Welcome to Romancing the Naked Hero, where today, we’ll be talking about two-fers.
What could be better than one naked hero?
Why, two, of course.
And on that note: I’ve been reading a bit of m/m lately.
I’m sure you all know what m/m is, but in case you don’t… m/m is gay romance, or romance featuring male characters. Homosexual romance, although m/m sounds a lot nicer and not so clinical, if you ask me.
And what I ought to say is that I’ve been reading a lot of Josh Lanyon, because that’s how I roll. I pretty much have one favorite author in every sub-genre and I read that one author, but I don’t branch out a whole lot. Except for mystery, where I have a lot of favorites.
As it happens, Josh Lanyon is a mystery writer. Of gay mysteries. And gay suspense. With a little bit of gay fantasy thrown in for good measure. And as also happens, we’re friends. I don’t think my adoration for the books is influenced by my adoration for Josh, though. They’re damn good books, and I think I’d think so even if I didn’t know Josh from Adam.
And – confession time – although Josh and I go back a decade or more, to before the first Adrien English mystery was published, certainly a long time before any of my books saw the light of day, it’s taken me until now to read them.

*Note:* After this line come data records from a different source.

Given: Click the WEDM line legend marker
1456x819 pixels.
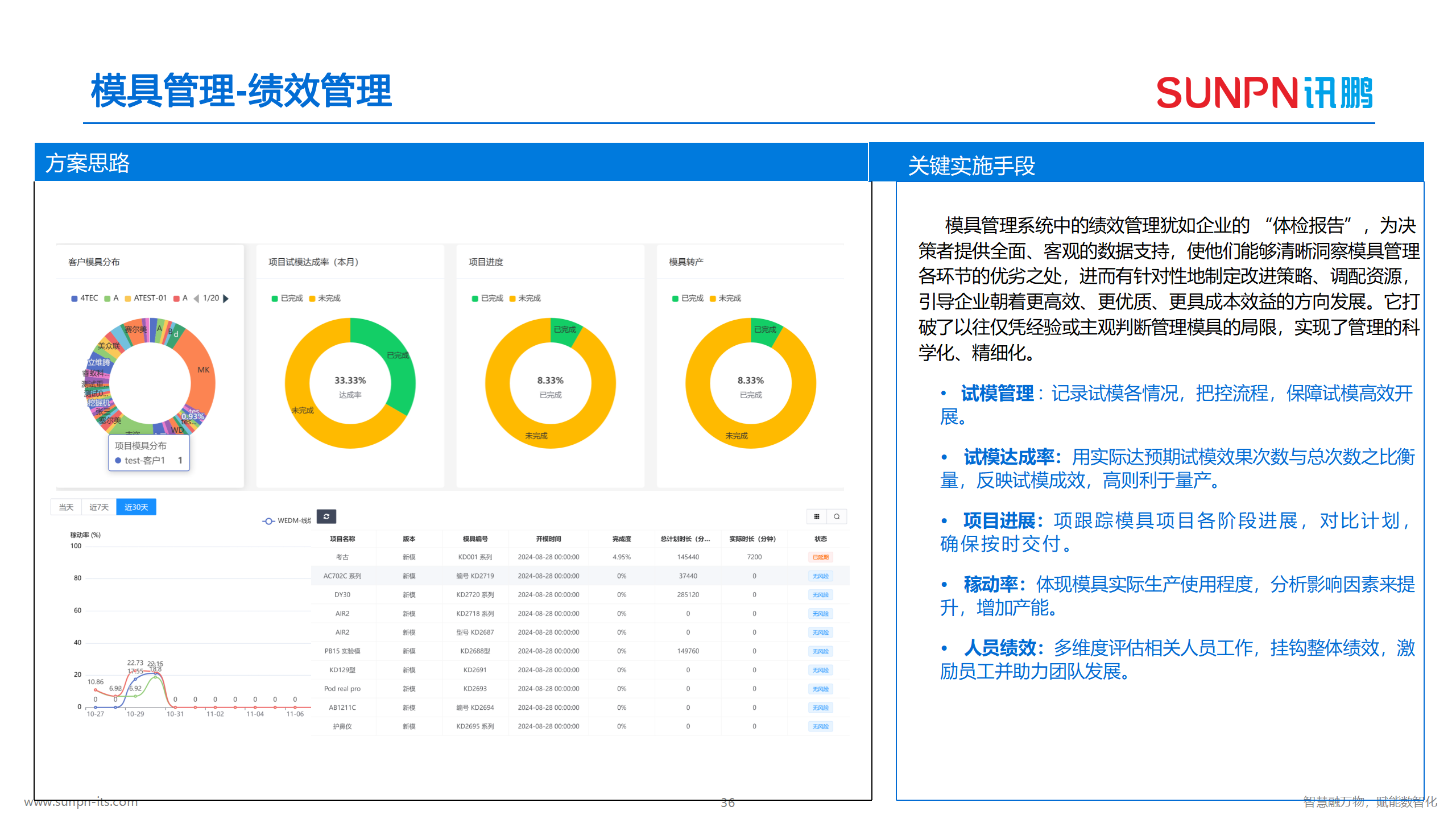Looking at the screenshot, I should tap(268, 521).
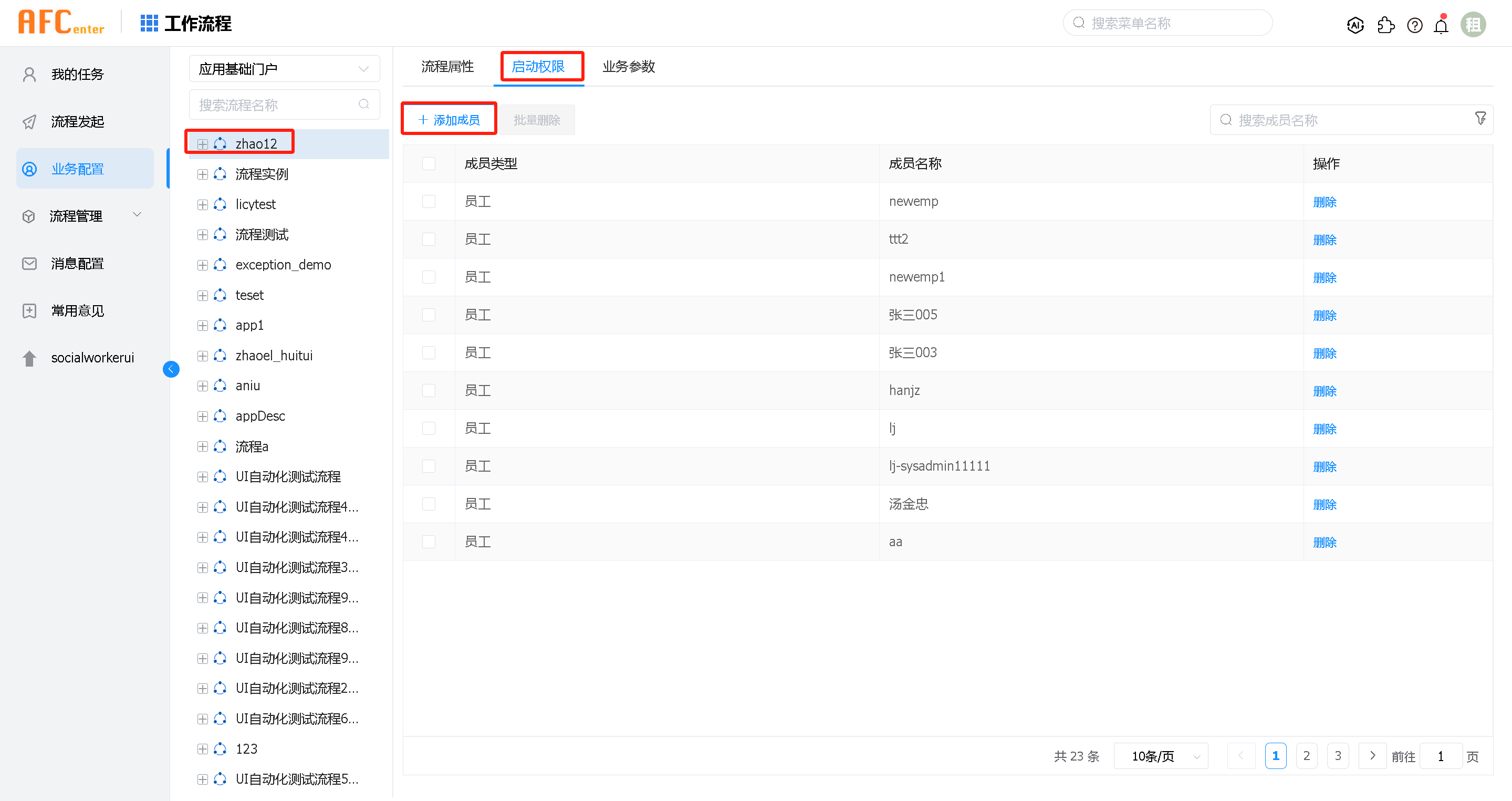The width and height of the screenshot is (1512, 801).
Task: Switch to the 业务参数 tab
Action: 628,66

Yes, I admit it, I was nervous. It’s always a bit worrisome when someone you know in a different context writes a book, because there’s always the chance that the book might be crap and then you won’t know what to say. Your friend will be upset if you tell him the truth, and you’ll be bothered if you don’t, because you have to continue to hide your feelings from your friend.
That wasn’t actually a big concern this time, though, because anyone who spends any time at all around Josh, knows that he can write. Blog posts, Facebook updates, messages on Yahoo loops – which is where we hooked up originally… You can tell the writers from the non-writers. Josh is a writer, and it shows, even in Facebook status updates. I didn’t doubt that the quality of the writing would be good. I doubted my own comfortability level with the subject matter.
Let’s just put it out there, shall we? Gay sex.
I’m about as heterosexual as they come. We have gay friends, of course, and used to have more than we do now. I spent my twenties inNew York City, trying to break into theatre, and when you’re around a bunch of wannabe and upcoming Broadway performers, chances are the incidence of gay guys is going to be higher than for the population at large. At the moment we live inNashville, and we’re your standard nuclear family with two kids, so most of our friends are also your standard nuclear family with kids. But we live inEast Nashville, which is one of the more diverse neighborhoods in the city, and that diversity extends to homosexuality. We have gay friends. And I do know what they do in the privacy of their own bedroom, thank you very much, even if I don’t spend a whole lot of time thinking about the details. I just never wanted a front row seat, you know? And that’s pretty much what reading a book is, isn’t it? A front row seat to someone else’s life. Including their sex life.
So yeah, I was a bit worried about the gay sex scenes and how I’d feel reading them.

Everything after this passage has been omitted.